Court of Appeals of Maryland
Apr 12, 1945
184 Md. 613 (Md. 1945)

Summary

noting that it is the duty of the clerk in a criminal case to record the verdict and have it affirmed by the jury in the presence of the court by hearkening the jury to their verdict or, when required, by polling the jury

Summary of this case from State v. Santiago

Opinion

[No. 37, January Term, 1945.]

Decided April 12, 1945.

Larceny — Receiving Stolen Goods — Verdict — Inconsistency — Amendment in Substance of Verdict in Open Court — Prejudice.

Where indictment contains two counts, charging larceny and receiving stolen goods respectively, and the evidence shows but one piece of personal property is referred to, being the same in each count, a general verdict of guilty is inconsistent. p. 617

Where a verdict is defective in form, it is proper for the court to suggest the correction in the presence of the accused without requiring the jury to return to their room. p. 618

Where a verdict is defective in substance, it is the safer practice to send the jury back to their room with instructions as to the corrections that ought to be made, but the law does not permit the judge to suggest the alteration of the verdict. p. 618

Where defendants are not prejudiced, a verdict amended in substance in open court, under the direction of the court, will not be interfered with on appeal, provided the jury assented to the verdict as amended. p. 619

Where indictment contains two counts, one charging two defendants jointly with larceny of money and the second charging the defendants jointly with receiving stolen money, and the evidence produced at the trial shows that the stolen property was a twenty-dollar bill, and all the evidence related to the larceny count and the foreman of the jury announced a general verdict of guilty, but it was obvious that the foreman in so announcing the verdict merely made a mistake in omitting to find the defendants not guilty on the second count, whereupon the clerk of the court immediately asked the foreman if the verdict was guilty on the first count and not guilty on the second count, to which the foreman answered in the affirmative, as did each juror in turn, and thereupon, at the request of the defendants, the jury was polled and each assented to the verdict as amended, held, the defendants were not prejudiced by the manner in which the verdict was received. pp. 620-621

Decided April 12, 1945.

Appeal from the Criminal Court of Baltimore City (TUCKER, J.).

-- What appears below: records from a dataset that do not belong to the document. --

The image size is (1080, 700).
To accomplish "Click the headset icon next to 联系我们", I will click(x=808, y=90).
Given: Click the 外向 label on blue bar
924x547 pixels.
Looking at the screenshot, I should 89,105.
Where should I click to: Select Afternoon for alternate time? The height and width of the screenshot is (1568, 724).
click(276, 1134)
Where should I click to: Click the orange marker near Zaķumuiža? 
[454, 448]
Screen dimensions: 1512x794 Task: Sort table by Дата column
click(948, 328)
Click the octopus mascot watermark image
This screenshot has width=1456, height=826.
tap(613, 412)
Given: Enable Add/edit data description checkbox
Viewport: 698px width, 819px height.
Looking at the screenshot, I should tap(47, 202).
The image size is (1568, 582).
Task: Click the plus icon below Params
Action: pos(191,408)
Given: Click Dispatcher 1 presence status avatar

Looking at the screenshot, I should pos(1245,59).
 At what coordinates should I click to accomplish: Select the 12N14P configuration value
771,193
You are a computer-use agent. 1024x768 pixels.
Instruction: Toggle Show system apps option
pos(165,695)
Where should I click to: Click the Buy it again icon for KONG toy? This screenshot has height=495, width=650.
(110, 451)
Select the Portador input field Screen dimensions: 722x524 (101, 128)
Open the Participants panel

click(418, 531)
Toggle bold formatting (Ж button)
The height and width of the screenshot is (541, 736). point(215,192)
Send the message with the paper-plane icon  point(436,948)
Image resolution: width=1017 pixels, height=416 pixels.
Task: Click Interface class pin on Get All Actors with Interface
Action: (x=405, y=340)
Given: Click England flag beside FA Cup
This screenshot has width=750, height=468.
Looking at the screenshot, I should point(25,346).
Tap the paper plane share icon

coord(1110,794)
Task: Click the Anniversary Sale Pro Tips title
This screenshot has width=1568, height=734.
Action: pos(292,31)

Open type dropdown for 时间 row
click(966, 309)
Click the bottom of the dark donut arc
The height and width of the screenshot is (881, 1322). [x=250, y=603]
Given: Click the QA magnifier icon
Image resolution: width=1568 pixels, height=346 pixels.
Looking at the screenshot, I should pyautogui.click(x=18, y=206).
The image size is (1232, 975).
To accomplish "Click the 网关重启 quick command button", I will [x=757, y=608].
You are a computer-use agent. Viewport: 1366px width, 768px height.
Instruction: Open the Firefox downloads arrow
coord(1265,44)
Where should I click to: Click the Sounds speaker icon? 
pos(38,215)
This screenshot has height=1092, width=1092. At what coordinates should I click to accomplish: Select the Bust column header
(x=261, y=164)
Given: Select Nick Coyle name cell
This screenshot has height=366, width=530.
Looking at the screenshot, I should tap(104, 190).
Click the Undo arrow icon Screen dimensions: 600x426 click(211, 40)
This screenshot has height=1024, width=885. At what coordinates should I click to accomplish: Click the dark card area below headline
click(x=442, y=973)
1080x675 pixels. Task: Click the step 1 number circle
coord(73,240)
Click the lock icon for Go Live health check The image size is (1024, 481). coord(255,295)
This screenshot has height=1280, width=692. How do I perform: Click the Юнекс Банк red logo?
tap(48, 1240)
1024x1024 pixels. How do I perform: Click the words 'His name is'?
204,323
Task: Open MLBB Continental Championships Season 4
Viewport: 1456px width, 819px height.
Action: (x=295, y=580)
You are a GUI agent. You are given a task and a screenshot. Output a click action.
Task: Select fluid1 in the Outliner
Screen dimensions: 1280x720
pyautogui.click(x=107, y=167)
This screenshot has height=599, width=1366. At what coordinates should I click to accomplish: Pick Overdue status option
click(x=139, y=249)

Horace A. Heinze and another were jointly convicted of stealing $20 from a named person, and they appeal.

Affirmed.

The cause was argued before MARBURY, C.J., DELAPLAINE, COLLINS, GRASON, MELVIN, HENDERSON, and MARKELL, JJ.

Paul B. Mules for the appellant.

William H. Maynard, Deputy State's Attorney for Baltimore City, with whom were William C. Walsh, Attorney General, J. Edgar Harvey, Assistant Attorney General, J. Bernard Wells, State's Attorney for Baltimore City, and Bernard G. Peter, Assistant State's Attorney, on the brief, for the appellees.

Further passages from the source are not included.